# COMPITO ASSEGNATO 1
Rispondi a queste domande sul testo del corso di scrittura per il cinema:
(a) A quale edizione è giunto il corso di primo livello?
(b) Chi è il montatore tra i docenti del corso?
(c) Per quale film Nicola Giuliano ha vinto il premio Oscar?

# ESTRATTO DEL DOCUMENTO
Il corso di primo livello, giunto alla XXIX edizione, fornisce le nozioni teoriche e tecniche basilari per la costruzione e lo sviluppo di una idea per il cinema o per la tv e ne prevede la realizzazione di tutte le fasi, per giungere alla scrittura di un soggetto cinematografico pronto per essere visionato da un produttore.
Trovare una idea per il cinema e svilupparla
Durante il corso gli allievi apprendono le modalità e le tecniche sul come si individua una idea valida per il cinema (quindi riconoscendo e scartando quelle non idonee), come si struttura la prima versione dell’idea, come si inventano i personaggi, come si realizza un intreccio, come si definisce la posta in gioco che permette alla storia di essere credibile agli occhi del lettore/spettatore, come si struttura il racconto, dove come e perché si posizionano gli snodi narrativi e i colpi di scena, come si distribuisce la tensione necessaria, come si realizza un montaggio già nel testo, il tutto durante lezioni ed esercitazioni pratiche finalizzate ad arrivare al termine del corso con un soggetto da presentare ad un produttore, tramite quello che viene definito “pitch“, ovvero la presentazione in poche ma efficaci parole della storia realizzata.
I docenti del corso
I docenti del corso sono celebri sceneggiatori, registi e tecnici del cinema italiano.
Graziano Diana (Un Eroe Borghese) e Heidrun Schleef “(La stanza del figlio e Il Caimano), insegnano i fondamenti della scrittura per il cinema: l’idea, i personaggi, l’intreccio, la struttura in tre atti.
Graziano Diana sul set di “Il Commissario”, fiction tv per Mediaset
I registi Denis Rabaglia (Un amico che ti vuole bene), Andrea Molaioli (La ragazza del lago e Suburra la serie) e Daniele Luchetti (Il Portaborse, Momenti di trascurabile felicità), insegnano le tecniche sul punto di vista, sulle ambientazioni, i dialoghi, la messa in scena.
Andrea Molaioli, regista di “Suburra la serie” e La “Ragazza del lago”
Il critico cinematografico Mario Sesti spiega agli allievi la composizione delle immagini e delle scene, attraverso una lunga carrellata delle più significative scene della storia del cinema.
Il montatore Claudio Di Mauro spiega come si aggiunge linguaggio, senso e tensione al racconto tramite il montaggio.
Lo story editor Gino Ventriglia spiega come si concepisce una storia che sia idonea a catturare l’interesse degli story editor, figura professionale che seleziona e sceglie i progetti che vengono realizzati per l’industria cinematografica e televisiva.
Masterclass del premio Oscar Nicola Giuliano
Iniziano e chiudono il corso due lezioni masterclass di Nicola Giuliano, produttore premio Oscar per La Grande Bellezza.

# VOCI SALVATE
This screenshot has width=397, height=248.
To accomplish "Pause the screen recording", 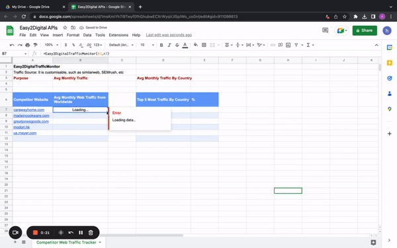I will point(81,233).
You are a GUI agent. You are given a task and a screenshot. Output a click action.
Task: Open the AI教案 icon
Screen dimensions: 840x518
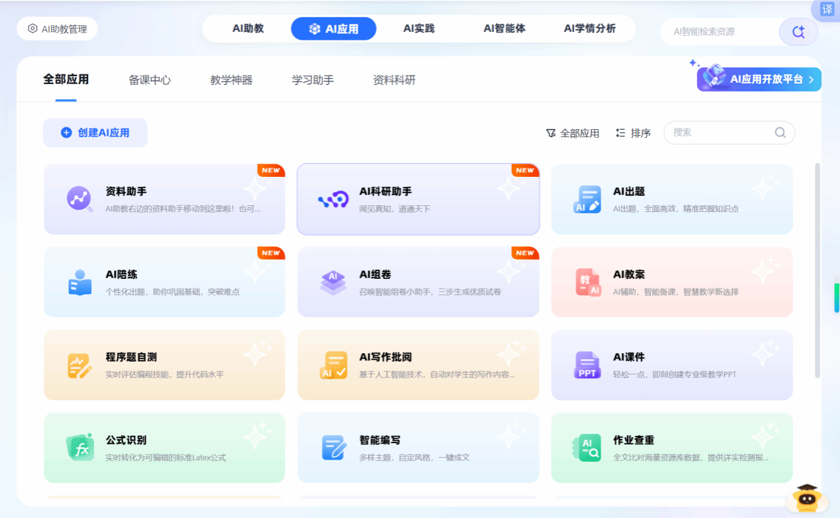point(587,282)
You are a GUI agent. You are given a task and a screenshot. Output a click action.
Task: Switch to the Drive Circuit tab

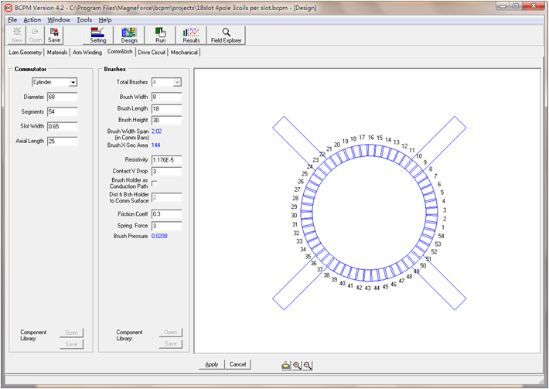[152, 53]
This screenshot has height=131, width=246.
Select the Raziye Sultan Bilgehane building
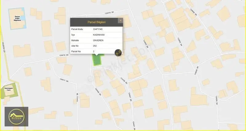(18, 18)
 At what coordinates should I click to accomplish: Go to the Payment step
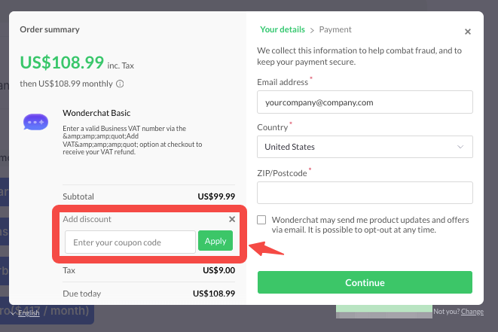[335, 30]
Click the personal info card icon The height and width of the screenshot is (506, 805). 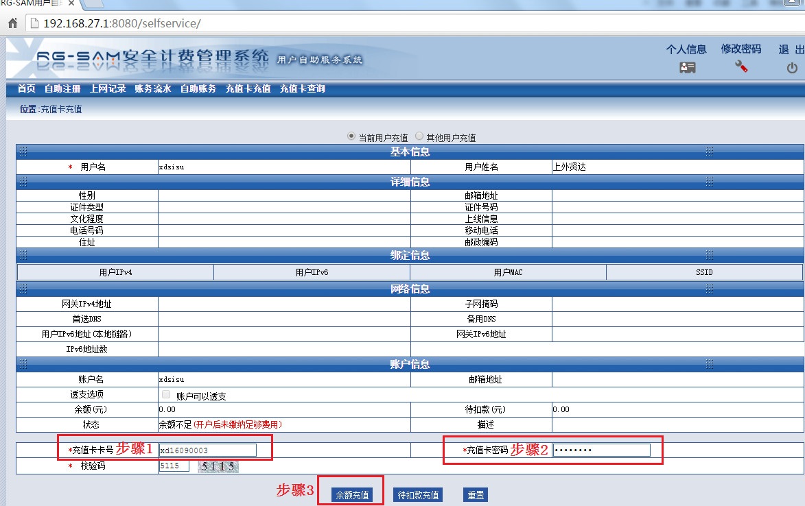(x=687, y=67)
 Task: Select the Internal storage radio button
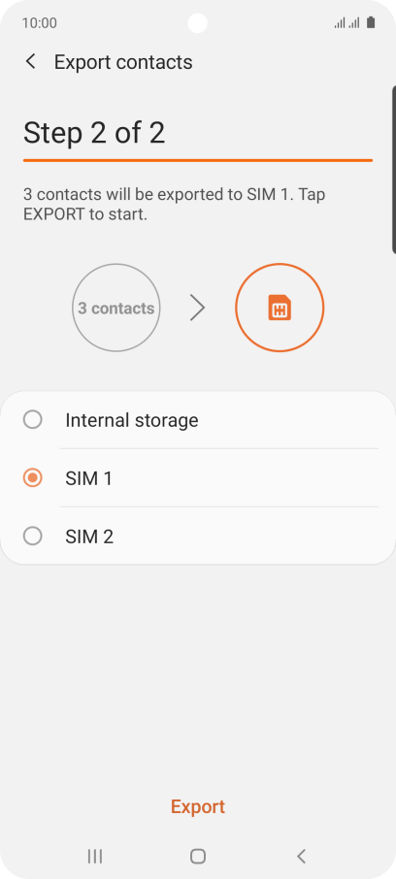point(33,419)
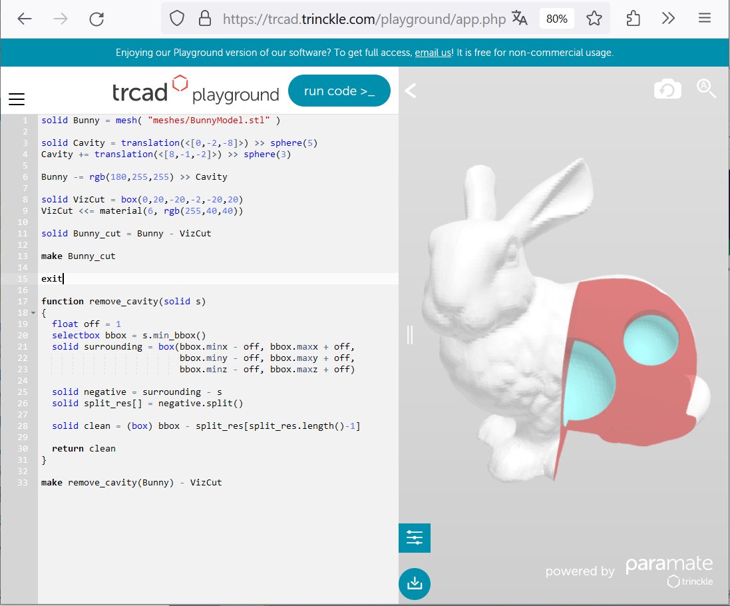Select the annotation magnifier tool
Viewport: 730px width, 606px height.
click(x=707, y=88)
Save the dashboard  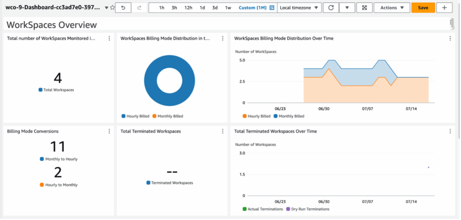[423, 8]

==

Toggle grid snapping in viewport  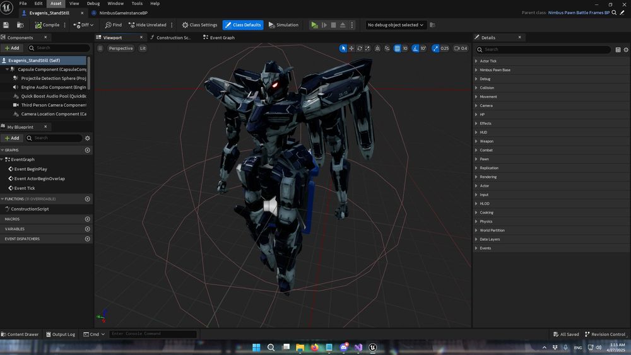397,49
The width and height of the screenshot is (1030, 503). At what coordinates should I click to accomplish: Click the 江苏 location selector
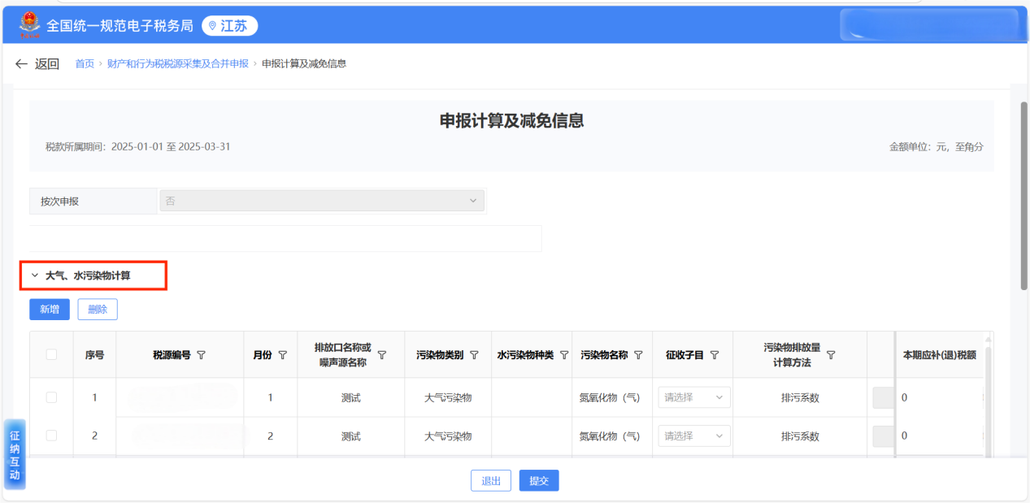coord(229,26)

# COMPITO ASSEGNATO 2
Disponi in un CSV a due colonne, "compito" e "risposta", le voci comprese tra la riga che contiene "The width and" e quella che contiene "coord(229,26)", entrambe incluse. Metti una riga per ogni richiesta, con testo e risposta ciascuno in un unico campo tra virgolette, sostituisci gli a capo con spazi e lascia fuori le immagini.

# RISPOSTA COMPLETA 1
(a) Alla XXIX edizione.
(b) Claudio Di Mauro.
(c) La Grande Bellezza.

# RISPOSTA COMPLETA 2
compito,risposta
"The width and height of the screenshot is (1030, 503). At what coordinates should I click to accomplish: Click the 江苏 location selector","coord(229,26)"